[What to work on]: Pull out every line of the items below and reproduce each one without any change.
:: Data supplied
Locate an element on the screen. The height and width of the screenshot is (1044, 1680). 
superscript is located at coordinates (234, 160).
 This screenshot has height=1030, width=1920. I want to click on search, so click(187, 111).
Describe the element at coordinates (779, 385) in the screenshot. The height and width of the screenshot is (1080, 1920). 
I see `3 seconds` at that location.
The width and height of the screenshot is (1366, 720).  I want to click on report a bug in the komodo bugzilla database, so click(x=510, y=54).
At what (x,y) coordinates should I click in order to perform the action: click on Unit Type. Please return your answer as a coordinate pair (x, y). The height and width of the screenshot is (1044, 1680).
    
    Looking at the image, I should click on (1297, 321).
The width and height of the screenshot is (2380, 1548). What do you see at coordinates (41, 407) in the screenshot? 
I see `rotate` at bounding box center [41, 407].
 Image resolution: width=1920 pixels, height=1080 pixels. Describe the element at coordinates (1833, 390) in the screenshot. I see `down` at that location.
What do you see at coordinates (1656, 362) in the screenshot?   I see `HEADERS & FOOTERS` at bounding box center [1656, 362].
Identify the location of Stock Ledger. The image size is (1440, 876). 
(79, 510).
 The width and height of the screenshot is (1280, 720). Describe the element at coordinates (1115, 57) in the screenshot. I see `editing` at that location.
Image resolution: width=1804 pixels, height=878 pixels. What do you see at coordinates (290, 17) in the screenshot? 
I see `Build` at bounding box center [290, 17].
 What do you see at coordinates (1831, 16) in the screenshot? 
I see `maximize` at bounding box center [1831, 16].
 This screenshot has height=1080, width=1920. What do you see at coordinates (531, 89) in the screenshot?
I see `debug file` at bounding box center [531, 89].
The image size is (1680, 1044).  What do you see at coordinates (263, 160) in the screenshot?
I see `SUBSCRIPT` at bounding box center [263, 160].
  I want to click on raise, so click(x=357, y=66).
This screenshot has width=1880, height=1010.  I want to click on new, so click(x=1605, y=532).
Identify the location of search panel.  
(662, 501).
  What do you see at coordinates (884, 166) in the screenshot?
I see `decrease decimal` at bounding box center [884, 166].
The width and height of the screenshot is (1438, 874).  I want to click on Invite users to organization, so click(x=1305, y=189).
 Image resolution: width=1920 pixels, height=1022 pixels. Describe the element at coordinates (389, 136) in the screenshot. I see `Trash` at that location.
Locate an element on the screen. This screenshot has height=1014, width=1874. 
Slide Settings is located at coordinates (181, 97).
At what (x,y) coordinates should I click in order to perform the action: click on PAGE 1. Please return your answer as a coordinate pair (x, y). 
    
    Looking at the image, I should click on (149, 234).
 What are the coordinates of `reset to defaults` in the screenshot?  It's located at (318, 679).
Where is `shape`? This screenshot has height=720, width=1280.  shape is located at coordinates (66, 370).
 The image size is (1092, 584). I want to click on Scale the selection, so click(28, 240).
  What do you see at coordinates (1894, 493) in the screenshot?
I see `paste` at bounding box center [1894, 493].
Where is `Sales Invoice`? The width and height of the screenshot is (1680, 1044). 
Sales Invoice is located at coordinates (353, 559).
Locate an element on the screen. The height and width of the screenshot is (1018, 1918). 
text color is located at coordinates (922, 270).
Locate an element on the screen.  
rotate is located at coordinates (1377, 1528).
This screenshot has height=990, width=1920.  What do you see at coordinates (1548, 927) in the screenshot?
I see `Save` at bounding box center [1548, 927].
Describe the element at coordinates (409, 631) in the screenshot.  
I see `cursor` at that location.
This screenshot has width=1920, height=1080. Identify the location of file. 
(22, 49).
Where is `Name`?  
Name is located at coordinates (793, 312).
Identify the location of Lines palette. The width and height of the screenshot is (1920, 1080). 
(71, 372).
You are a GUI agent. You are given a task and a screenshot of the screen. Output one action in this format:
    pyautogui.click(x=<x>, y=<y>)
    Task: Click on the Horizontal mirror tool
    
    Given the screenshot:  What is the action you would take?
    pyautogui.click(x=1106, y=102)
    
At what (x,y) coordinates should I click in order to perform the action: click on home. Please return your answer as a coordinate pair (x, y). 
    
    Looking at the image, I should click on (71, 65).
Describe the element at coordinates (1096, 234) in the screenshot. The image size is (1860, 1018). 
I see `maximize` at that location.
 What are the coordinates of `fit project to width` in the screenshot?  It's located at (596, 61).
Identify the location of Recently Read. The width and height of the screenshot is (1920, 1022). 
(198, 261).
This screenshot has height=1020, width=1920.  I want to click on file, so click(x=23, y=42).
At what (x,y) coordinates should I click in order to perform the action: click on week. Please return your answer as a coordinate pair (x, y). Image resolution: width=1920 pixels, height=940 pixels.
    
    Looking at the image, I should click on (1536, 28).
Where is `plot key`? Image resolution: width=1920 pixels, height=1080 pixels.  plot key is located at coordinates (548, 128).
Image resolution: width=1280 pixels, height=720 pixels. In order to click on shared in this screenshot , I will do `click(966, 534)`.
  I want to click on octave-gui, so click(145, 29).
::::
[Output]:
Locate an element on the screen. The height and width of the screenshot is (1044, 1680). 
superscript is located at coordinates (234, 160).
 This screenshot has height=1030, width=1920. I want to click on search, so click(187, 111).
Describe the element at coordinates (779, 385) in the screenshot. The height and width of the screenshot is (1080, 1920). 
I see `3 seconds` at that location.
The width and height of the screenshot is (1366, 720).  I want to click on report a bug in the komodo bugzilla database, so click(x=510, y=54).
At what (x,y) coordinates should I click in order to perform the action: click on Unit Type. Please return your answer as a coordinate pair (x, y). The height and width of the screenshot is (1044, 1680).
    
    Looking at the image, I should click on (1297, 321).
The width and height of the screenshot is (2380, 1548). What do you see at coordinates (41, 407) in the screenshot? 
I see `rotate` at bounding box center [41, 407].
 Image resolution: width=1920 pixels, height=1080 pixels. Describe the element at coordinates (1833, 390) in the screenshot. I see `down` at that location.
What do you see at coordinates (1656, 362) in the screenshot?   I see `HEADERS & FOOTERS` at bounding box center [1656, 362].
Identify the location of Stock Ledger. The image size is (1440, 876). 
(79, 510).
 The width and height of the screenshot is (1280, 720). Describe the element at coordinates (1115, 57) in the screenshot. I see `editing` at that location.
Image resolution: width=1804 pixels, height=878 pixels. What do you see at coordinates (290, 17) in the screenshot? 
I see `Build` at bounding box center [290, 17].
 What do you see at coordinates (1831, 16) in the screenshot? 
I see `maximize` at bounding box center [1831, 16].
 This screenshot has height=1080, width=1920. What do you see at coordinates (531, 89) in the screenshot?
I see `debug file` at bounding box center [531, 89].
The image size is (1680, 1044).  What do you see at coordinates (263, 160) in the screenshot?
I see `SUBSCRIPT` at bounding box center [263, 160].
  I want to click on raise, so click(x=357, y=66).
This screenshot has width=1880, height=1010.  I want to click on new, so click(x=1605, y=532).
Identify the location of search panel.  
(662, 501).
  What do you see at coordinates (884, 166) in the screenshot?
I see `decrease decimal` at bounding box center [884, 166].
The width and height of the screenshot is (1438, 874).  I want to click on Invite users to organization, so click(x=1305, y=189).
 Image resolution: width=1920 pixels, height=1022 pixels. Describe the element at coordinates (389, 136) in the screenshot. I see `Trash` at that location.
Locate an element on the screen. This screenshot has height=1014, width=1874. 
Slide Settings is located at coordinates (181, 97).
At what (x,y) coordinates should I click in order to perform the action: click on PAGE 1. Please return your answer as a coordinate pair (x, y). 
    
    Looking at the image, I should click on (149, 234).
 What are the coordinates of `reset to defaults` in the screenshot?  It's located at (318, 679).
Where is `shape`? This screenshot has height=720, width=1280.  shape is located at coordinates (66, 370).
 The image size is (1092, 584). I want to click on Scale the selection, so click(28, 240).
  What do you see at coordinates (1894, 493) in the screenshot?
I see `paste` at bounding box center [1894, 493].
Where is `Sales Invoice`? The width and height of the screenshot is (1680, 1044). 
Sales Invoice is located at coordinates (353, 559).
Locate an element on the screen. The height and width of the screenshot is (1018, 1918). 
text color is located at coordinates (922, 270).
Locate an element on the screen.  
rotate is located at coordinates (1377, 1528).
This screenshot has height=990, width=1920.  What do you see at coordinates (1548, 927) in the screenshot?
I see `Save` at bounding box center [1548, 927].
Describe the element at coordinates (409, 631) in the screenshot.  
I see `cursor` at that location.
This screenshot has width=1920, height=1080. Identify the location of file. 
(22, 49).
Where is `Name`?  
Name is located at coordinates (793, 312).
Identify the location of Lines palette. The width and height of the screenshot is (1920, 1080). 
(71, 372).
You are a GUI agent. You are given a task and a screenshot of the screen. Output one action in this format:
    pyautogui.click(x=<x>, y=<y>)
    Task: Click on the Horizontal mirror tool
    
    Given the screenshot:  What is the action you would take?
    pyautogui.click(x=1106, y=102)
    
At what (x,y) coordinates should I click in order to perform the action: click on home. Please return your answer as a coordinate pair (x, y). 
    
    Looking at the image, I should click on (71, 65).
Describe the element at coordinates (1096, 234) in the screenshot. The image size is (1860, 1018). 
I see `maximize` at that location.
 What are the coordinates of `fit project to width` in the screenshot?  It's located at (596, 61).
Identify the location of Recently Read. The width and height of the screenshot is (1920, 1022). 
(198, 261).
This screenshot has height=1020, width=1920.  I want to click on file, so click(x=23, y=42).
At what (x,y) coordinates should I click in order to perform the action: click on week. Please return your answer as a coordinate pair (x, y). Image resolution: width=1920 pixels, height=940 pixels.
    
    Looking at the image, I should click on (1536, 28).
Where is `plot key`? Image resolution: width=1920 pixels, height=1080 pixels.  plot key is located at coordinates (548, 128).
Image resolution: width=1280 pixels, height=720 pixels. In order to click on shared in this screenshot , I will do `click(966, 534)`.
  I want to click on octave-gui, so click(145, 29).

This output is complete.